====== AVAILABLE DATA

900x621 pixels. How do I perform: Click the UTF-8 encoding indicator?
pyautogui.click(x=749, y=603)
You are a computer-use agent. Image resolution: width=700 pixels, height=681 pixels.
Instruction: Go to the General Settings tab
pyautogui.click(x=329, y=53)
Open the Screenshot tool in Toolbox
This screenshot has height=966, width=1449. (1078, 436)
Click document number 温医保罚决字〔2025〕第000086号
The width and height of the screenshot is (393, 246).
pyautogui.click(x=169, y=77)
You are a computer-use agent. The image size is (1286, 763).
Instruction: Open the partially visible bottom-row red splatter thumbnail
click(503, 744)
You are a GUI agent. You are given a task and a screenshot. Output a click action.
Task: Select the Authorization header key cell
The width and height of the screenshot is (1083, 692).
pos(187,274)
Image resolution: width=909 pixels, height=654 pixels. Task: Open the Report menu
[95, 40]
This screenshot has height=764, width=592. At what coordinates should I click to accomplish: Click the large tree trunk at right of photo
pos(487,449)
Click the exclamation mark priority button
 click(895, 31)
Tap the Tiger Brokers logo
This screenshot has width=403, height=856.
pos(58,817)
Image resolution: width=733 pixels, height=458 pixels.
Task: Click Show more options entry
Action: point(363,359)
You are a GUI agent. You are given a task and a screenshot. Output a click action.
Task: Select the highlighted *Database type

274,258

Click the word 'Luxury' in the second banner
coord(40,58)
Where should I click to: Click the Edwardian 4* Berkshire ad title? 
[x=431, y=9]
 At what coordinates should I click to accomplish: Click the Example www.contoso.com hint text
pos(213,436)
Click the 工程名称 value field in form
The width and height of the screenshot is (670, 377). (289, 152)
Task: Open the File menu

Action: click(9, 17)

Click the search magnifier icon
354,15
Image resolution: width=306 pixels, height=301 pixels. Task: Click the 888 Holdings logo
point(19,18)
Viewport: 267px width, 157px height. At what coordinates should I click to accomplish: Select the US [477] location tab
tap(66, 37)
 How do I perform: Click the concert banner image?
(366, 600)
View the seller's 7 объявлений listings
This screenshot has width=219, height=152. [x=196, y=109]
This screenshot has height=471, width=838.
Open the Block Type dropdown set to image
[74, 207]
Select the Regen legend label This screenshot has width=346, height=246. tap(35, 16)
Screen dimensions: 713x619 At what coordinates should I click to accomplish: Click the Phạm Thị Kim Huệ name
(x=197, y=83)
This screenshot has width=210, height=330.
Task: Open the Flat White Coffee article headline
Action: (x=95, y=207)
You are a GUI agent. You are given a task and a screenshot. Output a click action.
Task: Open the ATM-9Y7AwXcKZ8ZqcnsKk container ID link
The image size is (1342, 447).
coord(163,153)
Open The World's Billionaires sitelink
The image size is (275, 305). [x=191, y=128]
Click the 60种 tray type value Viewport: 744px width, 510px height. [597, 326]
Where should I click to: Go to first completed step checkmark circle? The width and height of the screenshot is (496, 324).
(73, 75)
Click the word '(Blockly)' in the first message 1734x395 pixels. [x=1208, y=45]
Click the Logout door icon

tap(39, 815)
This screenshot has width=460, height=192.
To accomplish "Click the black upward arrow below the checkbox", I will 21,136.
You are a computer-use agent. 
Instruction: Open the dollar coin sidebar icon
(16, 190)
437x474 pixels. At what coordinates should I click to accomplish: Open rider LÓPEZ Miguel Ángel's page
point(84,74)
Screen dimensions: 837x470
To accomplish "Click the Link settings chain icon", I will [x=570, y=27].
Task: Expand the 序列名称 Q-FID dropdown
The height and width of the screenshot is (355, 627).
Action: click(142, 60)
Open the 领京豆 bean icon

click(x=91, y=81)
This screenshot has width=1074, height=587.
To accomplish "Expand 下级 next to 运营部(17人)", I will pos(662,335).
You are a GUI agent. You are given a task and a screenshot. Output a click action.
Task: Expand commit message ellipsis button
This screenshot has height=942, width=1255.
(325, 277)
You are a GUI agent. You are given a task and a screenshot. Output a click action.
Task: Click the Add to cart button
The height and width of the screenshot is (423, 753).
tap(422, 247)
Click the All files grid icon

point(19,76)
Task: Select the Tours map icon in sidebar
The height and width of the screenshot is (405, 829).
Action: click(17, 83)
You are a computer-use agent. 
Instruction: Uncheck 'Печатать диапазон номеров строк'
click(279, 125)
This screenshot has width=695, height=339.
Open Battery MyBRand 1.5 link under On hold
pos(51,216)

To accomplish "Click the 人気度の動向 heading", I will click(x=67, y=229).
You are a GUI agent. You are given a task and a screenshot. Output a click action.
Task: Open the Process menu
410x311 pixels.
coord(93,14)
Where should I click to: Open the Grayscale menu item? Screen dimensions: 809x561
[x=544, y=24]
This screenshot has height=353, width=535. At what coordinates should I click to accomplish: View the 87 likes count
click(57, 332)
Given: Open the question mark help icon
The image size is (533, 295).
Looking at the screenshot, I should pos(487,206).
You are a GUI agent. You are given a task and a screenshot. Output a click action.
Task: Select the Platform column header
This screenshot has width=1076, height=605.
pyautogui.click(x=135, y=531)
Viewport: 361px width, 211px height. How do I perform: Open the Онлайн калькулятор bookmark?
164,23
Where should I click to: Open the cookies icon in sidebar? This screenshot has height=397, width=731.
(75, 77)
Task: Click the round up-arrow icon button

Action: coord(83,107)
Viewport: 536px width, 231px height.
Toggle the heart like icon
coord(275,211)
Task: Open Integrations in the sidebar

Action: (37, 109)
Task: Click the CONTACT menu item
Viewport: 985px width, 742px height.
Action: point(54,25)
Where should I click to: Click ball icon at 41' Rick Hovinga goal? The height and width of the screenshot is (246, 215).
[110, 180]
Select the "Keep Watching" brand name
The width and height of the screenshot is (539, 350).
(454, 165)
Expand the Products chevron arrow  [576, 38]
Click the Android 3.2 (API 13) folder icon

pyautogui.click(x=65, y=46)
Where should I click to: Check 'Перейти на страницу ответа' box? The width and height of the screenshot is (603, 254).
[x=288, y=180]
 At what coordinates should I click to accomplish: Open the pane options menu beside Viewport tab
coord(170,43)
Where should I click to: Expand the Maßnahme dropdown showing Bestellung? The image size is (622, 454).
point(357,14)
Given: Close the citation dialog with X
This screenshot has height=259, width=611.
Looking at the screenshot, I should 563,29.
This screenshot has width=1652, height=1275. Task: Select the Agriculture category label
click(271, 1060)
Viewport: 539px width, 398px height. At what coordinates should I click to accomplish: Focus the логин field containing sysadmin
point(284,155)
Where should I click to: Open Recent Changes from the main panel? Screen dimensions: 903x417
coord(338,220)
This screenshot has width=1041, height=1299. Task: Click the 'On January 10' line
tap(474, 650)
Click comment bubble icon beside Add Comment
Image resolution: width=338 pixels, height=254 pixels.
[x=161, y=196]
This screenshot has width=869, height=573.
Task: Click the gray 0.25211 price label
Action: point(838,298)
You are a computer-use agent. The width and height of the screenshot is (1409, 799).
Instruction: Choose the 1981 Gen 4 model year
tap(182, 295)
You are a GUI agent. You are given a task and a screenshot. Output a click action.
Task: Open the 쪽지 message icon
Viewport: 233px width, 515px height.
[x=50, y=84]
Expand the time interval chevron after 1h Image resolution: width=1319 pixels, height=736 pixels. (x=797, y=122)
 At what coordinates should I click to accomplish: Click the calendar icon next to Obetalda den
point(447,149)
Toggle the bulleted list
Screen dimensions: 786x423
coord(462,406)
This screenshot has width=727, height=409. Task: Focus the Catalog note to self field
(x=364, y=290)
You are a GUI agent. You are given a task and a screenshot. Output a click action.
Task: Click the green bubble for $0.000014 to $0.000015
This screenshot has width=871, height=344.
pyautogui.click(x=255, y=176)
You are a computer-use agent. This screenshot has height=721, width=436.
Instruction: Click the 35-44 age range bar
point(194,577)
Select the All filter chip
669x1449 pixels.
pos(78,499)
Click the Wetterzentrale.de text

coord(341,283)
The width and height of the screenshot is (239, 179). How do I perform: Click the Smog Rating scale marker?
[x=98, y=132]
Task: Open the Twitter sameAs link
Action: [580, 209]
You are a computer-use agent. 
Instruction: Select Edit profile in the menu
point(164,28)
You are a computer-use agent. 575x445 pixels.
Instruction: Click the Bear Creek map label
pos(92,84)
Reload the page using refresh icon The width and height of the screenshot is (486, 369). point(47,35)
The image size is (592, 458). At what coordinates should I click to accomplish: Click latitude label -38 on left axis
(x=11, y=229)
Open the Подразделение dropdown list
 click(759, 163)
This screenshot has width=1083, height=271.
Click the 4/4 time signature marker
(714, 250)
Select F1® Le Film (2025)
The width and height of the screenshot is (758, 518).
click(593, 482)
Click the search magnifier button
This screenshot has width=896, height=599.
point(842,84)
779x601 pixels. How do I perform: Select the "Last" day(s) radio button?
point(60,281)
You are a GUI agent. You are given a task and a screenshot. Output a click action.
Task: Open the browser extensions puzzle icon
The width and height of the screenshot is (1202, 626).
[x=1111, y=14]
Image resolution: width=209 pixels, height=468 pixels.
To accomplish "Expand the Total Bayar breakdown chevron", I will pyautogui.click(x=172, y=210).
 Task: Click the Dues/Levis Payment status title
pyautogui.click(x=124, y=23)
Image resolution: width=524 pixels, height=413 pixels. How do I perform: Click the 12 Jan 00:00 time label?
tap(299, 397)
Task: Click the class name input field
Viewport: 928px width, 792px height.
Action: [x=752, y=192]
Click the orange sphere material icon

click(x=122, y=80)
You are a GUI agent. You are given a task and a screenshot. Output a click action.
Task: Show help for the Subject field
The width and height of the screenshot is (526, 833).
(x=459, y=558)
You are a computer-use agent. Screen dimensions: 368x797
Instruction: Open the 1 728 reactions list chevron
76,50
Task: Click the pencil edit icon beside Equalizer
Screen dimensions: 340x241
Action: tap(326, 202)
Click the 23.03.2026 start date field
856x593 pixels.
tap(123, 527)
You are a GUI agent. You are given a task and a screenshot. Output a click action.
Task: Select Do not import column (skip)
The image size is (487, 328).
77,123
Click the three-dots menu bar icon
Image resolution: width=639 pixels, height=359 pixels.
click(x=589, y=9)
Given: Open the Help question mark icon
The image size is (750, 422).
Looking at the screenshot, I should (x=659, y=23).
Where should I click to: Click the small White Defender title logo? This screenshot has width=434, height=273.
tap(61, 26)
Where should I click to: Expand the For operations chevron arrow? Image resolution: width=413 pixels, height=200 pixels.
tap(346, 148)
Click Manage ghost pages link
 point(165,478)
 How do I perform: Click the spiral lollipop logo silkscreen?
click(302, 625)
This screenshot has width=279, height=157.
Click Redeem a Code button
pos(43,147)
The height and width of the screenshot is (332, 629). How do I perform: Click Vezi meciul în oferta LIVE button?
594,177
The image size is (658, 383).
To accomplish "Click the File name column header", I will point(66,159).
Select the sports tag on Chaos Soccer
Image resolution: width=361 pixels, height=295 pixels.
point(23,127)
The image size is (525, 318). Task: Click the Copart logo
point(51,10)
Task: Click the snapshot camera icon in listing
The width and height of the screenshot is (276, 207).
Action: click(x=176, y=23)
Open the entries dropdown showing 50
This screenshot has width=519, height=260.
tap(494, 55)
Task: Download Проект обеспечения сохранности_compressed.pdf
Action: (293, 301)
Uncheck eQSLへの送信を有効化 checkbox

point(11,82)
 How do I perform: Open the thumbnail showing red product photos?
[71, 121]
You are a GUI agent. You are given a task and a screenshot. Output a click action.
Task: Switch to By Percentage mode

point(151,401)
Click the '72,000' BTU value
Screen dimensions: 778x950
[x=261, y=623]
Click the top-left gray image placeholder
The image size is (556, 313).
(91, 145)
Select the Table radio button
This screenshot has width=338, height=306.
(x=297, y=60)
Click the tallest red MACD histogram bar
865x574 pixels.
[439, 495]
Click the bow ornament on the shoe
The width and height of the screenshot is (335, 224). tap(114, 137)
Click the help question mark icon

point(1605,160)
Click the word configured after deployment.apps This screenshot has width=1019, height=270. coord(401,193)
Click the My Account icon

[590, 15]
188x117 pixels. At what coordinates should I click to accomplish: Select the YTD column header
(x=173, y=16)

============

» AIM OF THE TASK
Copy the entries above exactly, but only from the line holding "Task: Select Do not import column (skip)" through the line holding "The image size is (658, 383).", both included.

» SOLUTION TO THIS PROBLEM
Task: Select Do not import column (skip)
The image size is (487, 328).
77,123
Click the three-dots menu bar icon
Image resolution: width=639 pixels, height=359 pixels.
click(x=589, y=9)
Given: Open the Help question mark icon
The image size is (750, 422).
Looking at the screenshot, I should (x=659, y=23).
Where should I click to: Click the small White Defender title logo? This screenshot has width=434, height=273.
tap(61, 26)
Where should I click to: Expand the For operations chevron arrow? Image resolution: width=413 pixels, height=200 pixels.
tap(346, 148)
Click Manage ghost pages link
 point(165,478)
 How do I perform: Click the spiral lollipop logo silkscreen?
click(302, 625)
This screenshot has width=279, height=157.
Click Redeem a Code button
pos(43,147)
The height and width of the screenshot is (332, 629). How do I perform: Click Vezi meciul în oferta LIVE button?
594,177
The image size is (658, 383).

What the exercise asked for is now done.